O Anna Lynn, You Must Have Known

So truly uninformed I was when it came

to the mechanics of love, that I donned

the condom a little early; it kept falling off

on the three-mile walk before I tapped

on the glass and you shimmied out your window

and we made for the weedy hilltop where

we gazed for a nearly unbearable moment

at the moon’s twin in the drainage pond

and you spread the slightly mildewed blanket

of our long-awaited consummation

while I tugged the ribbed but not quite lubricated

master of awkward ceremonies back on.

How soon you said Is that all? Miracle was,

there was even that much. I was so hot

for you, slobbering all over that wisp of hair

loose from the braid behind your ear,

everything sliding together just right

in the big bang universe of our love,

which must have lasted at least thirty seconds.

You sighed, tugged your jeans back on,

while I fumbled through my backpack

for to share with you—food of the gods—

a paper-clipped bag of Fritos. I remember

watching you re-snap your bra, thinking

boobs, tits, breasts, jugs, what stupid,

insufficient words. Naturally, you took up

with an older boy, though still kind

to me when we passed between classes: I held

my books in front of my crotch

trying to hide the erection that visited me,

for no apparent reason, each morning

at nine a.m. And then? Soon after we

abandoned those halls with their lockers like rows

of uniform sarcophagi, you fled

to college. Probably you married. Maybe divorced.

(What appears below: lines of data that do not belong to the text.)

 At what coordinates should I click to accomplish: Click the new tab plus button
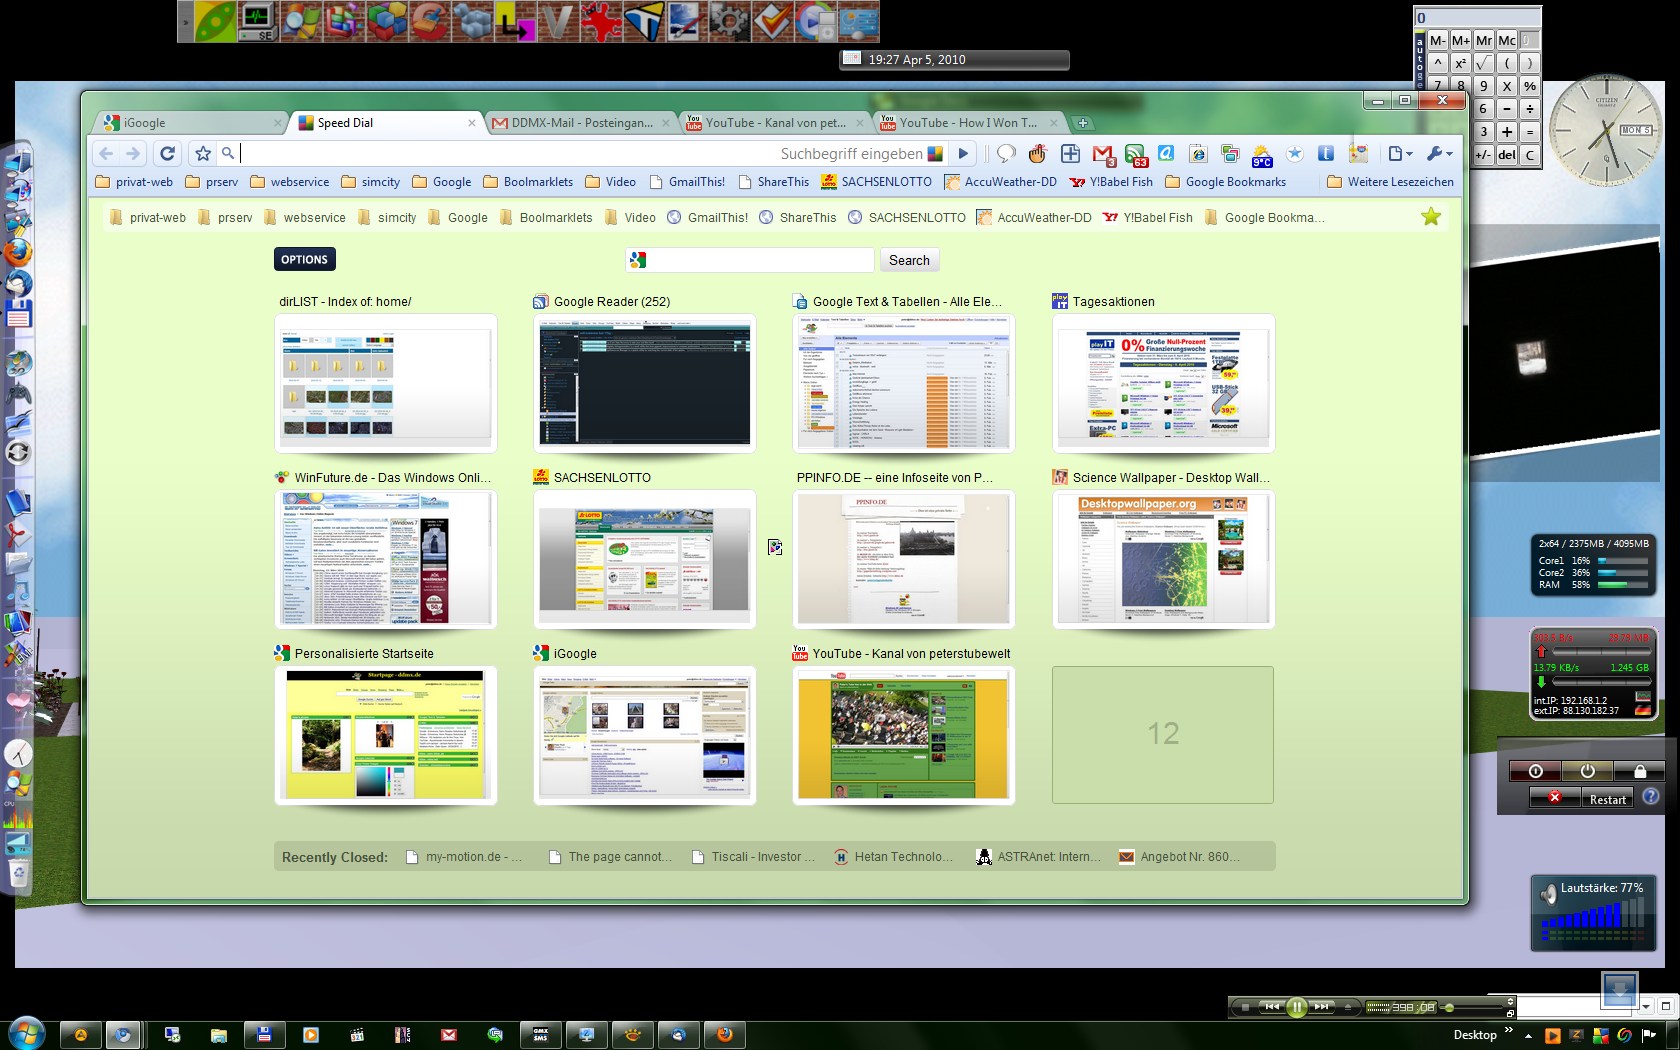1082,123
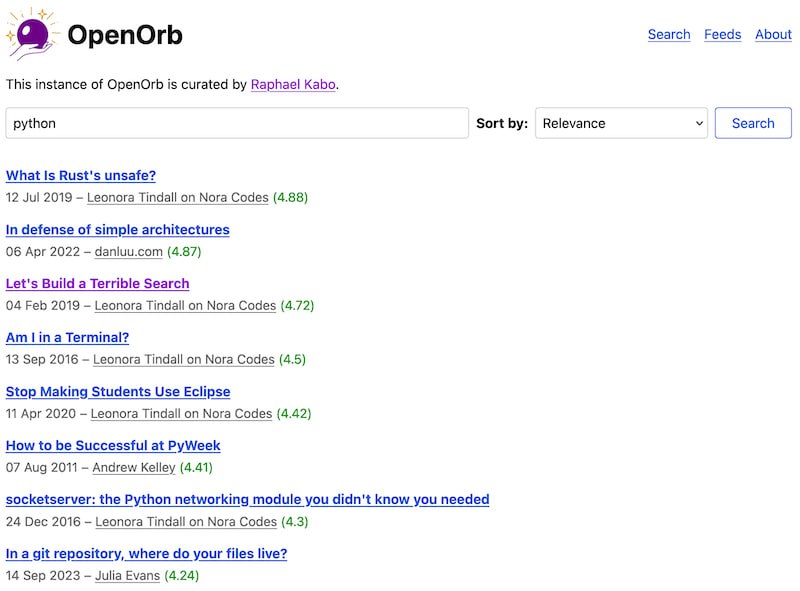Image resolution: width=800 pixels, height=591 pixels.
Task: Visit Andrew Kelley's author page
Action: (132, 467)
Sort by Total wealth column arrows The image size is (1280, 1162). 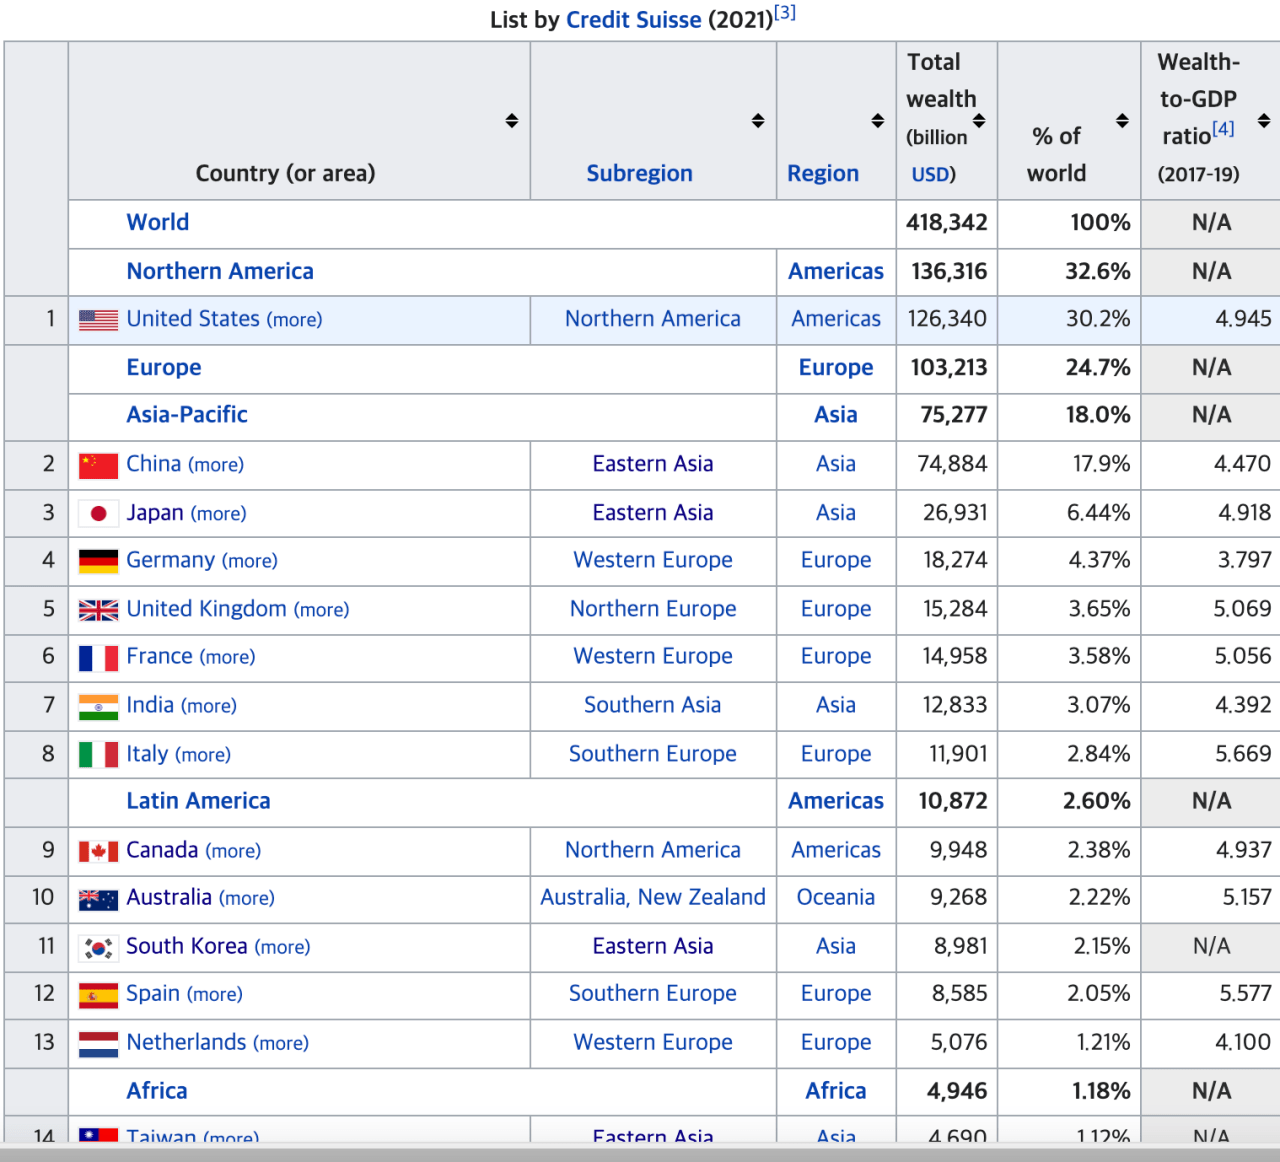click(979, 121)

Maybe nothing turned out like you hoped

and you sit up smoking Pall Malls

in your nightgown, while in your kitchen window

the same moon that once graced our bodies

now illuminates nothing so much

as the most recent in a long line

of disappointments that you’ve grown to accept

as the ubiquitous background of your

early middle age, which has nothing

to do with me, though I still wonder

what I might say if I saw you again,

aglow beneath the nimbus of my complete

embarrassment. O Anna Lynn, sorry

to have delivered unto you my mid-pubescent

and self-maligning heart there by the pond

that we called the lagoon. But tell me

you’re alone. Tell me the history of your discontent.

Tell me why you returned to me

when I sat this morning on the back porch,

waiting for the coffee, recounting

it all, the grass still wet with last night’s fog.